Updated 2021-05-17

Submit Multiple Jobs at Once with Job Arrays

Overview

  • Job Arrays are very useful if you want to submit many jobs at once
  • For example:
    • Submitting one job that you want to run with many different inputs

Specify Array Job in PBS Script

  • In your PBS Script, where the #PBS directives are, add
  • PBS -t a-b
  • Where a and b are the limits to the number of jobs. Ex: PBS -t 1-100 would run 100 jobs
  • You can also run individual jobs. Lets say you ran 100 jobs and a few of them failed. You would like to run just the failed jobs again:
  • #PBS -t 23,87,41,5 will rerun the job 23,87,41, and 5
  • All other directives (walltime, num of nodes and processors, etc) are the same.
  • Resources specified in the PBS script apply to each individual job, not the entire job array

Limit the number of Tasks that run at Once

  • #PBS -t 1-100%10 will produce a 100 job array with only 10 jobs active at a time.
    • The scheduler by default will limit the number of concurrent array jobs based on resource availability

Viewing Job Info and Delete Job Arrays

Tip

If you want to view the output of a single job in your job array while it is running, use the command pace-qpeek followed by the job array id and the job number enclosed in brackets like this pace-qpeek 123456[1] (this will view the output of job 1 in the job array 123456). If you are not using a shell other than Bash, enclose the everything after pace-qpeek in quotes to ensure that it is treated as a string literal.

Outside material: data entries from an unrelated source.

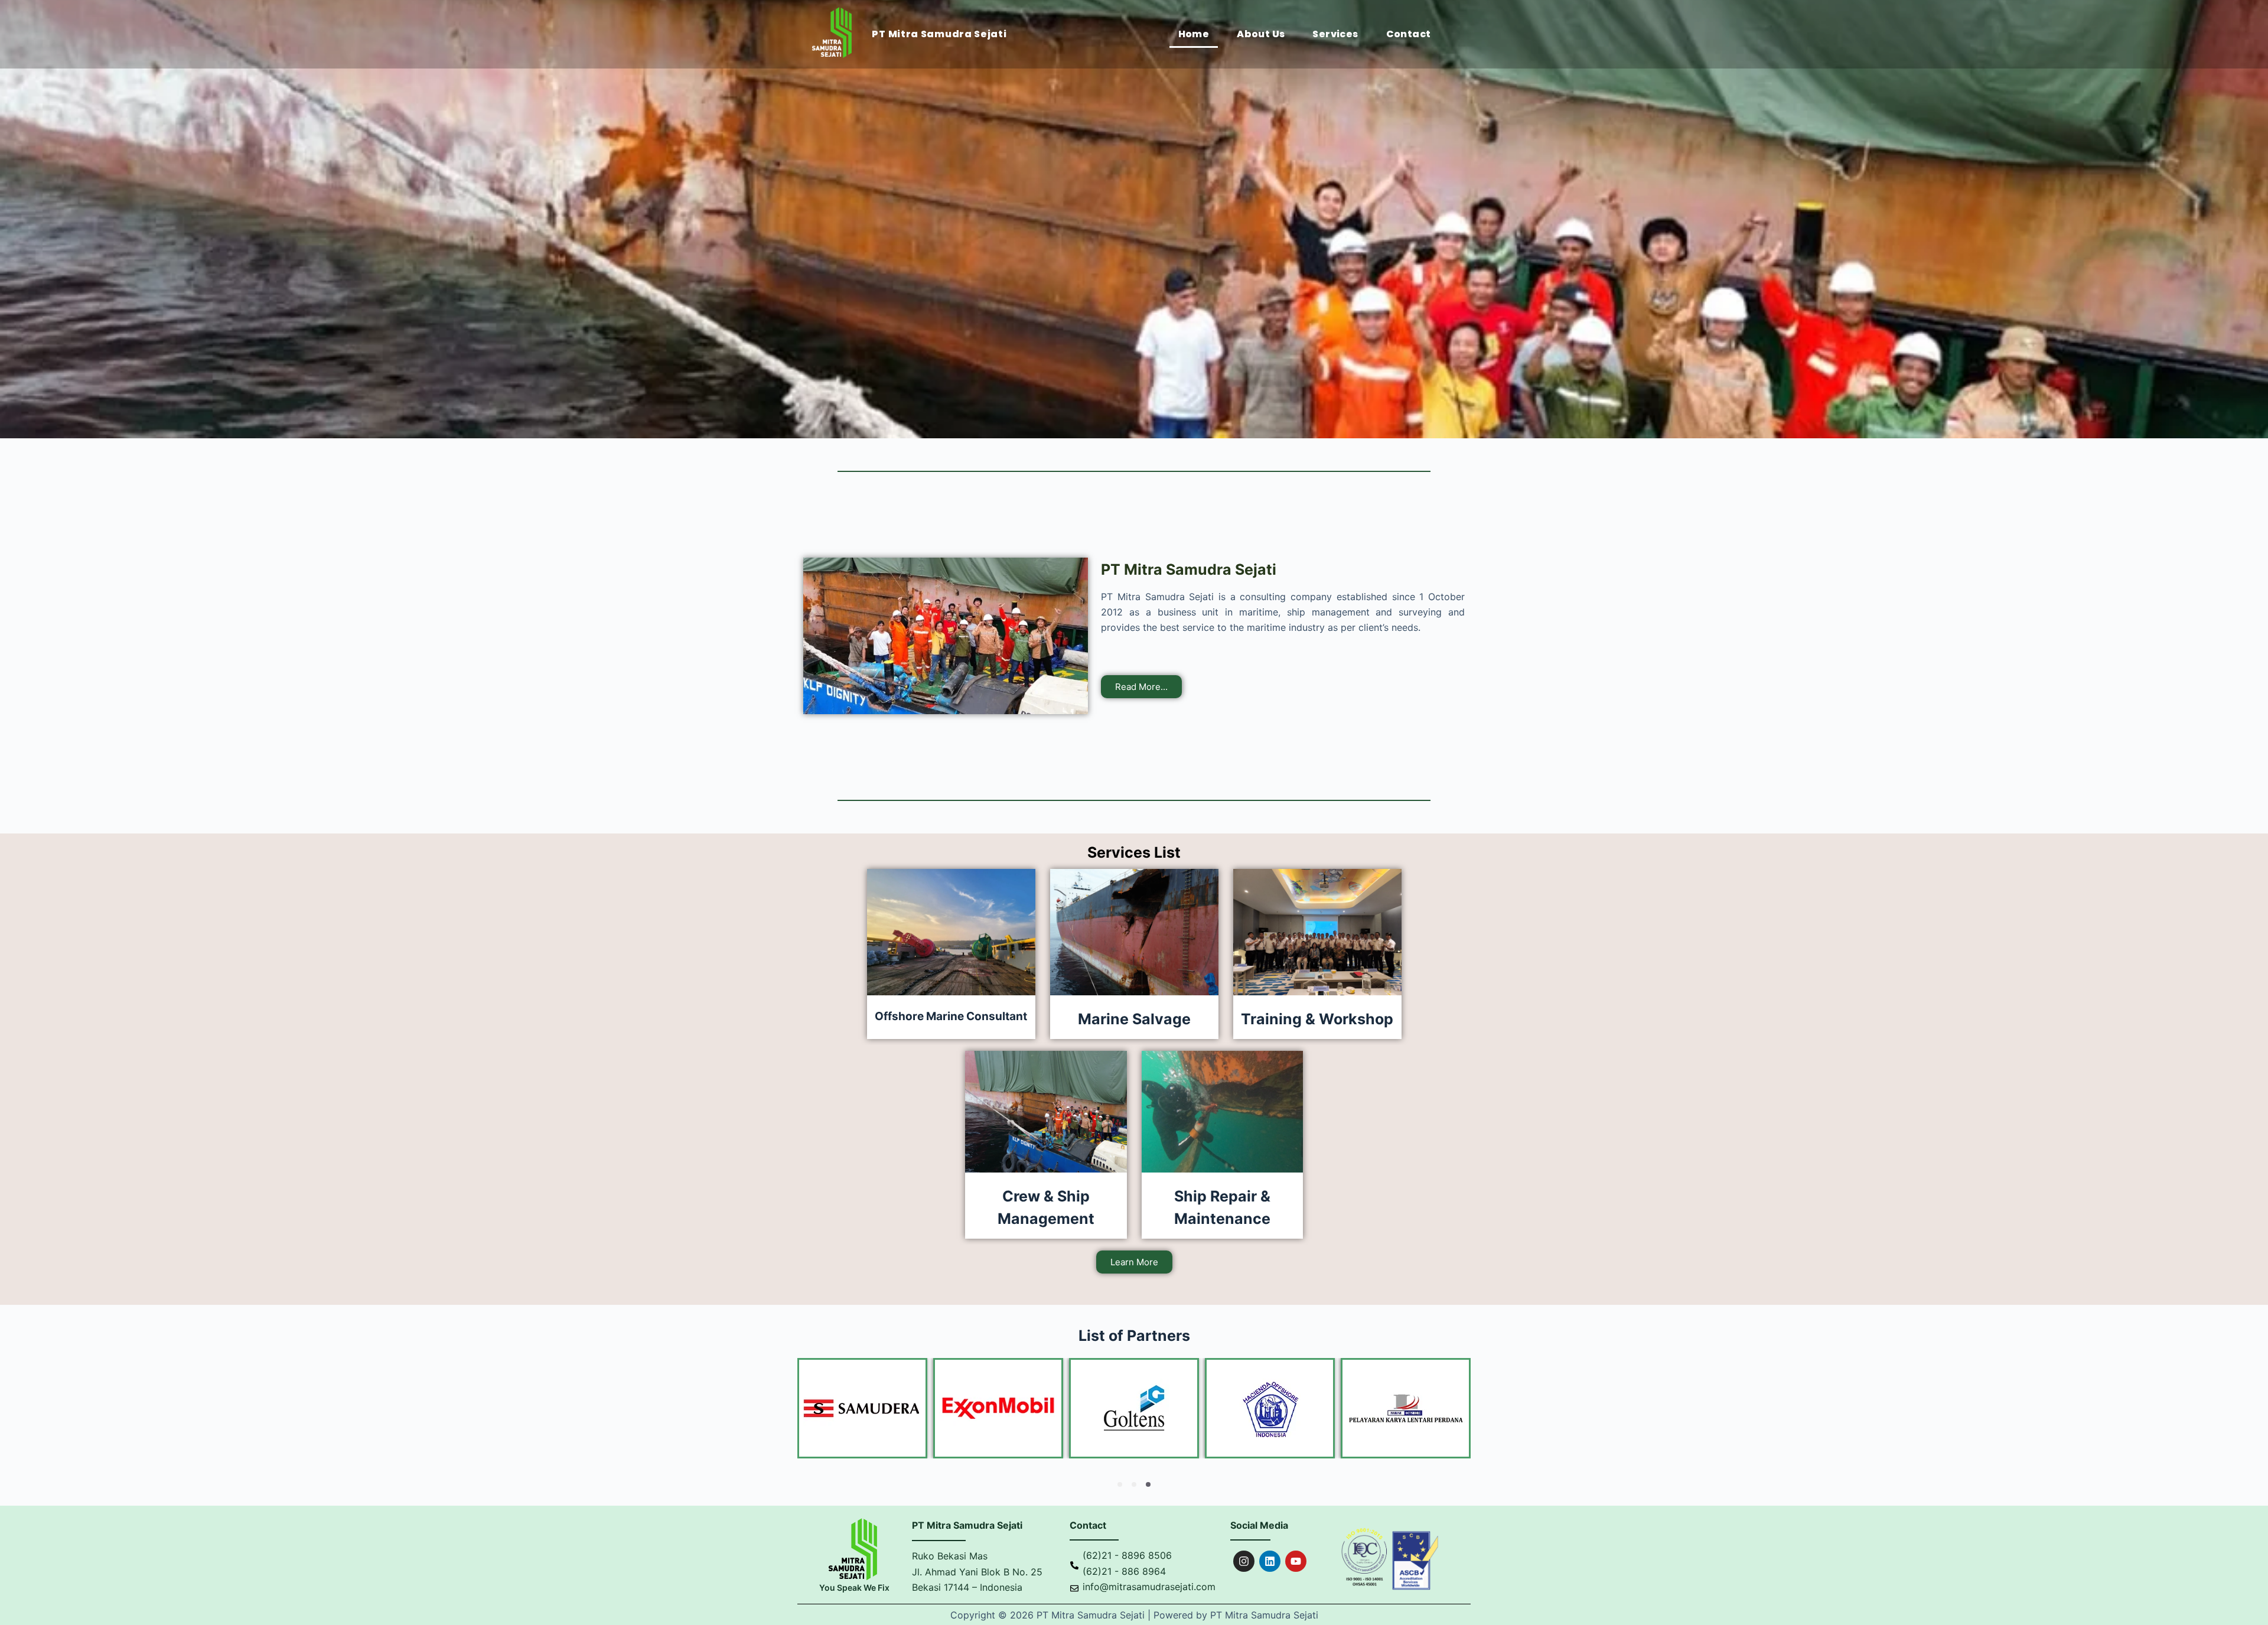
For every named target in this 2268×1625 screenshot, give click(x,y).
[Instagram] (1243, 1561)
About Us (1261, 34)
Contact (1408, 34)
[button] (1119, 1484)
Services (1335, 34)
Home (1194, 34)
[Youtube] (1295, 1561)
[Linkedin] (1269, 1561)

  • After you have submitted the job as normal (using qsub <jobname>), viewing and deleting jobs with arrays is slightly different
  • Check job status: qstat -t 22182721[] where the number followed by " [ ]" is the job id (shows up when job is submitted)
  • To check specific jobs: qsat -t 65-85 will show status of jobs 65 - 85
  • To delete entire job array: qdel 22182721[]. Replace the example number with your jobID.
  • To delete specific jobs: qdel -t 65-85. This example deletes jobs 65-85.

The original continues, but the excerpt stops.